ParameterTypeRequiredDefaultDescription
latitudestryesDeployment latitude (passed as string)
longitudestryesDeployment longitude (passed as string)
soak_hoursstrno"48"Planned soak duration in hours (passed as string)
  1. Station discovery — Uses find_nearest_stations to identify the reference tide station. Notes the distance, since data accuracy decreases beyond ~10 nm from the station.

  2. Tidal phase — Uses tidal_phase to determine the current phase. Deploying during slack or early flood maximizes initial soak productivity.

  3. Deployment briefing — Uses deployment_briefing to get the GO/CAUTION/NO-GO assessment, including tide schedule, wind, temperature, and pressure advisories for the soak window.

  4. Anomaly check — Uses water_level_anomaly on the nearest station to detect storm surge or unusual water level deviations that could affect pot stability or recovery.

  5. Synthesis — Produces a deployment recommendation with:

    • Overall GO/CAUTION/NO-GO with reasoning
    • Optimal deployment window within the next 6 hours
    • Expected tidal cycles during soak
    • Safety or recovery concerns
    • Recommended recovery time based on tide schedule
{
"prompt": "smartpot_deployment",
"arguments": {
"latitude": "47.6",
"longitude": "-122.34",
"soak_hours": "72"
}
}

Guided catch-data analysis with tidal correlation.

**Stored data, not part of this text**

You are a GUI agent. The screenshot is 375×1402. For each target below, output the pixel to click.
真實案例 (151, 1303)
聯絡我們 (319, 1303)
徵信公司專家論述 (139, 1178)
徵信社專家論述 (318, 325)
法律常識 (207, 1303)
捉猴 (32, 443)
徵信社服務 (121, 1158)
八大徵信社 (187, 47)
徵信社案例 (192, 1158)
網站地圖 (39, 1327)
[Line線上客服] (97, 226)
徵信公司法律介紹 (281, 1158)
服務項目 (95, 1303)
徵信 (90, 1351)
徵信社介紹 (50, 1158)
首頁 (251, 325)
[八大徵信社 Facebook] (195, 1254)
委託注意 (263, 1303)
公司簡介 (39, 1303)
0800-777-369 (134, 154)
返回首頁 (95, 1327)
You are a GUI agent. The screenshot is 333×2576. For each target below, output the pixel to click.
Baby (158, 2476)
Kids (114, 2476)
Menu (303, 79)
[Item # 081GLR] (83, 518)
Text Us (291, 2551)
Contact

Helps analyze historical catch events against tidal phases to identify productive patterns.

ParameterTypeRequiredDefaultDescription
events_descriptionstrno""Description of catch data context or data source
  1. Data gathering — Collects catch event data. Each event needs at minimum: timestamp (UTC), latitude, longitude, and catch_count or weight. Additional fields like species, pot_id, and bait_type are preserved.

  2. Tidal enrichment — Uses catch_tidal_context to classify each event as ebb, flood, slack_high, or slack_low with progress through the phase.

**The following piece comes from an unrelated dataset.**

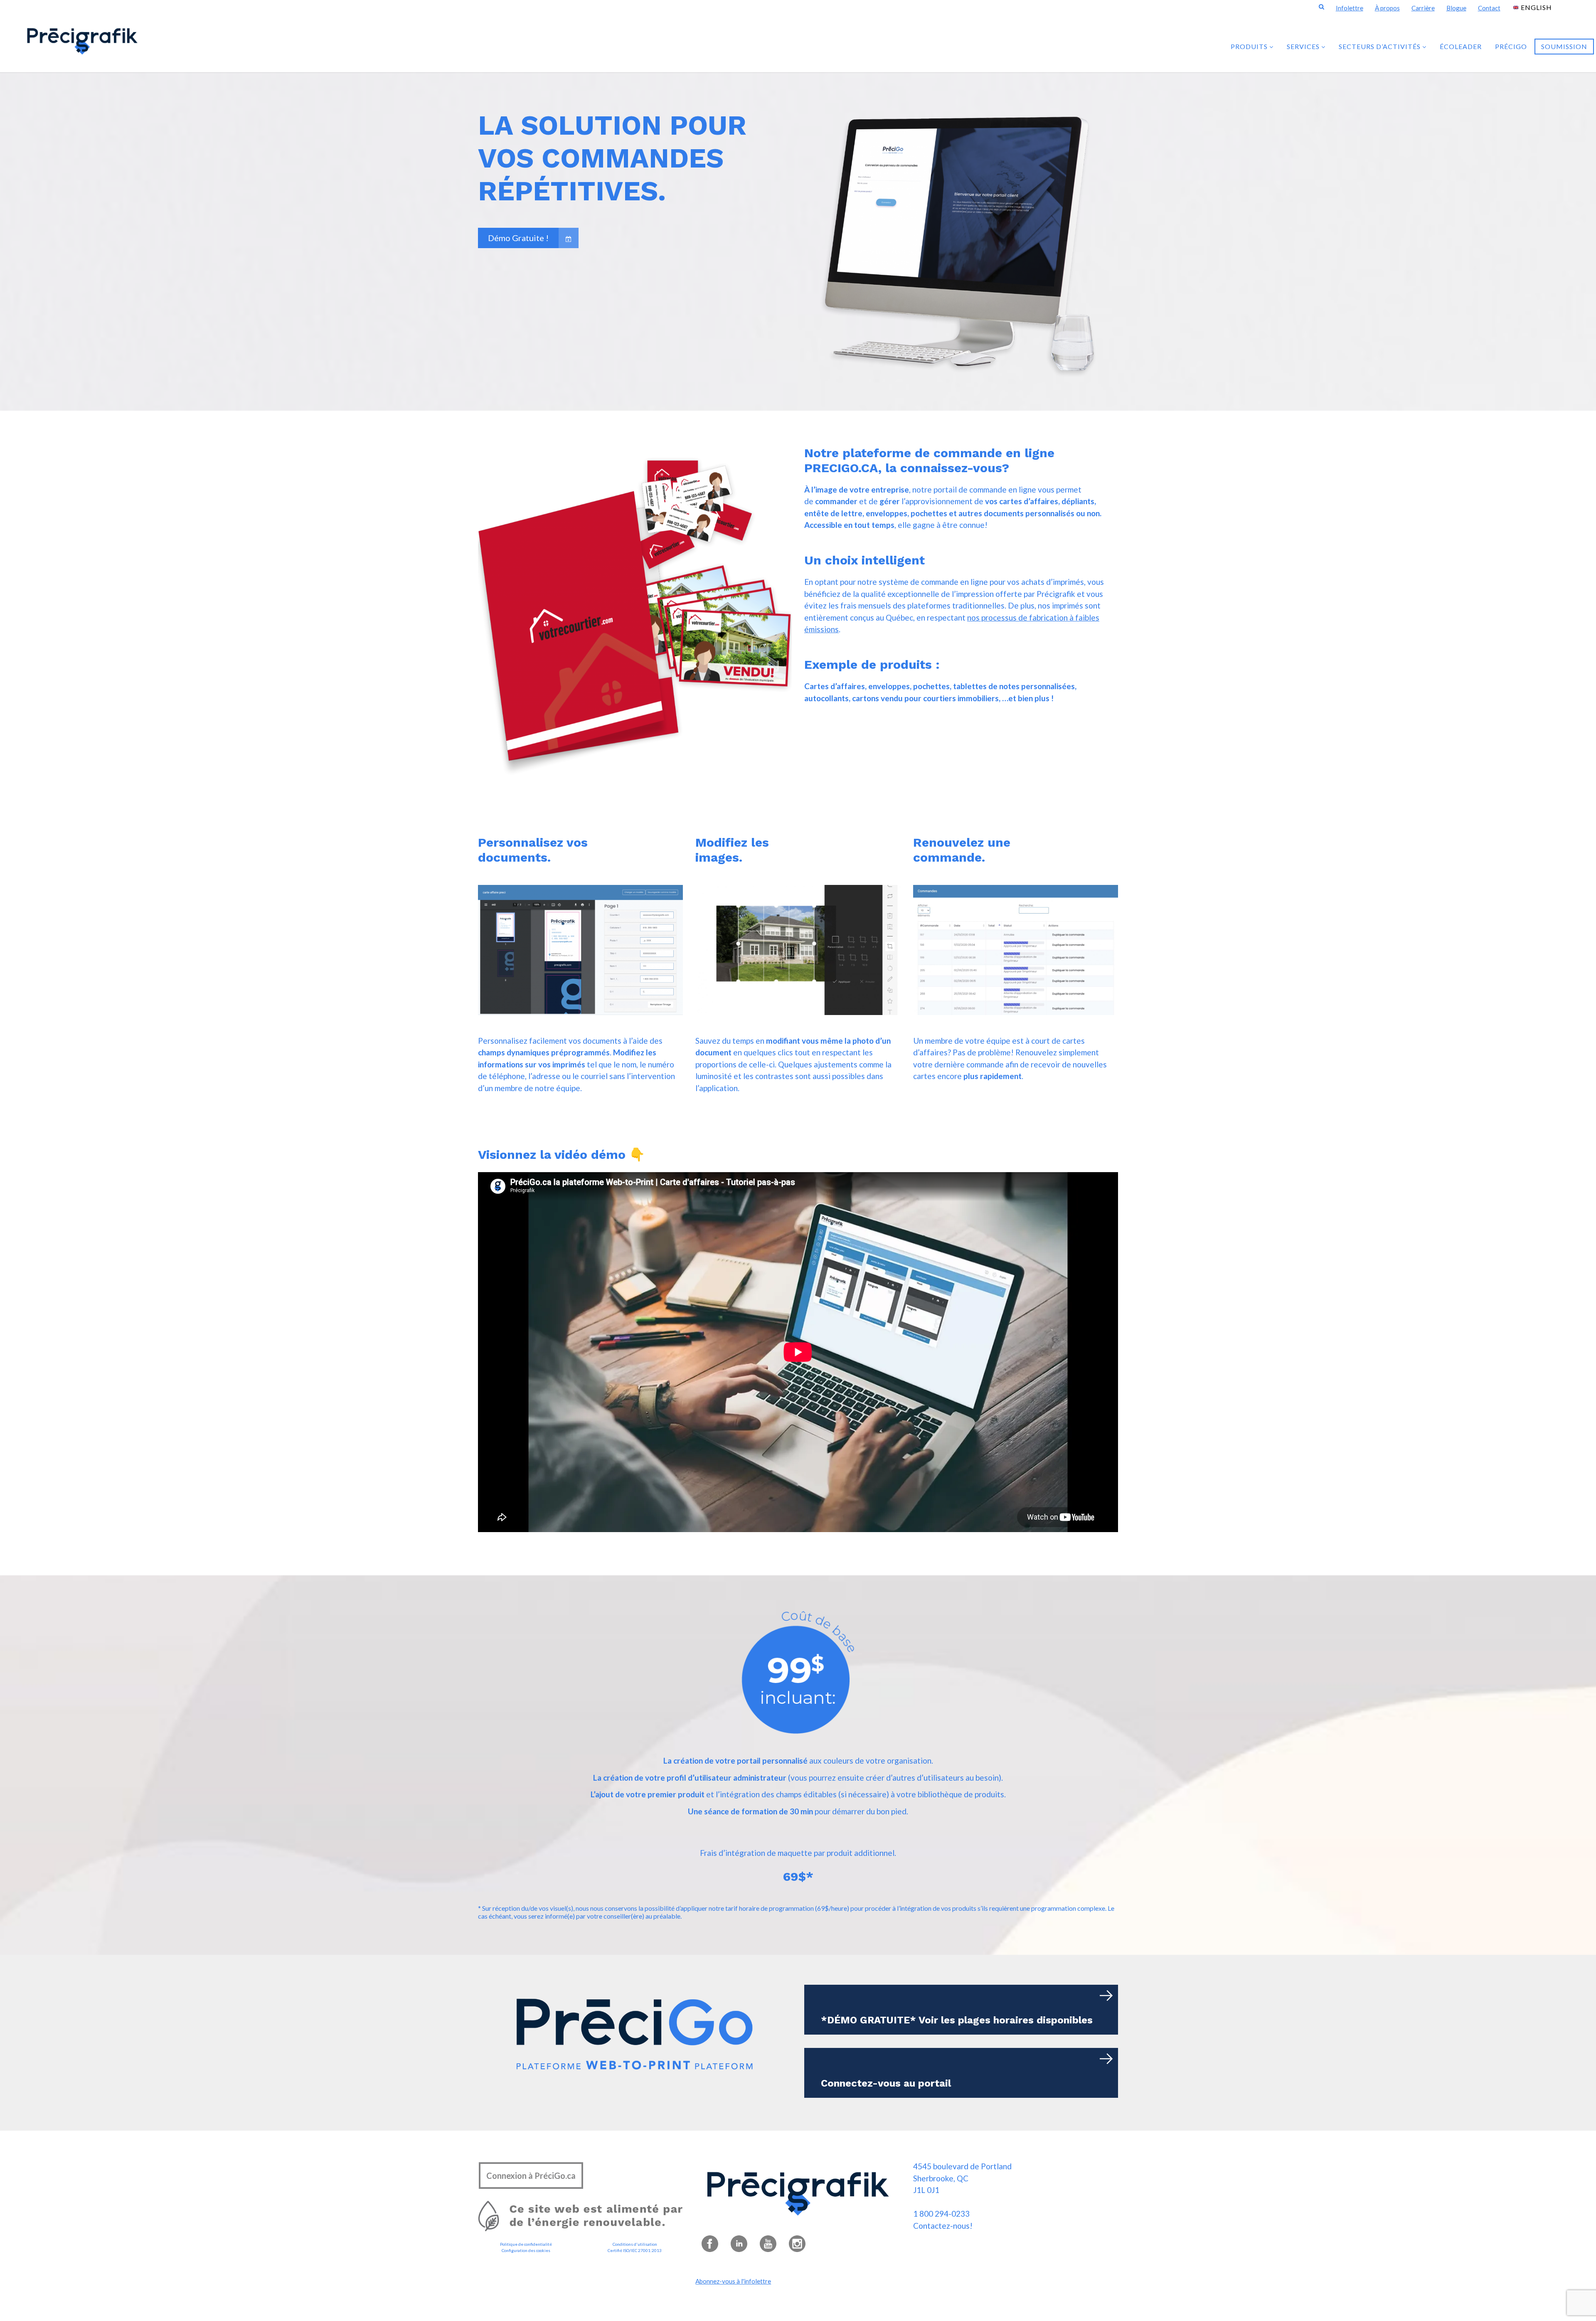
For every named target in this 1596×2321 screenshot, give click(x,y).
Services (1304, 46)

  3. Phase aggregation — Groups enriched events by tidal phase and computes average catch per phase, best-performing phase, and catch distribution.

  4. Pattern analysis — Examines whether certain phases consistently outperform, whether there is a sweet spot in phase progress (e.g., early flood vs late flood), and any correlation with tide range (spring vs neap).

  5. Summary — Produces a report with top-performing tidal conditions, recommended deployment timing relative to tide, confidence level based on sample size, and suggestions for future data collection.

{
"prompt": "crab_pot_analysis",
"arguments": {
"events_description": "Three weeks of Dungeness crab catch data from Puget Sound, 6 pots"
}
}

The LLM will prompt for the actual event data (or read it from a provided source), then run the analysis workflow.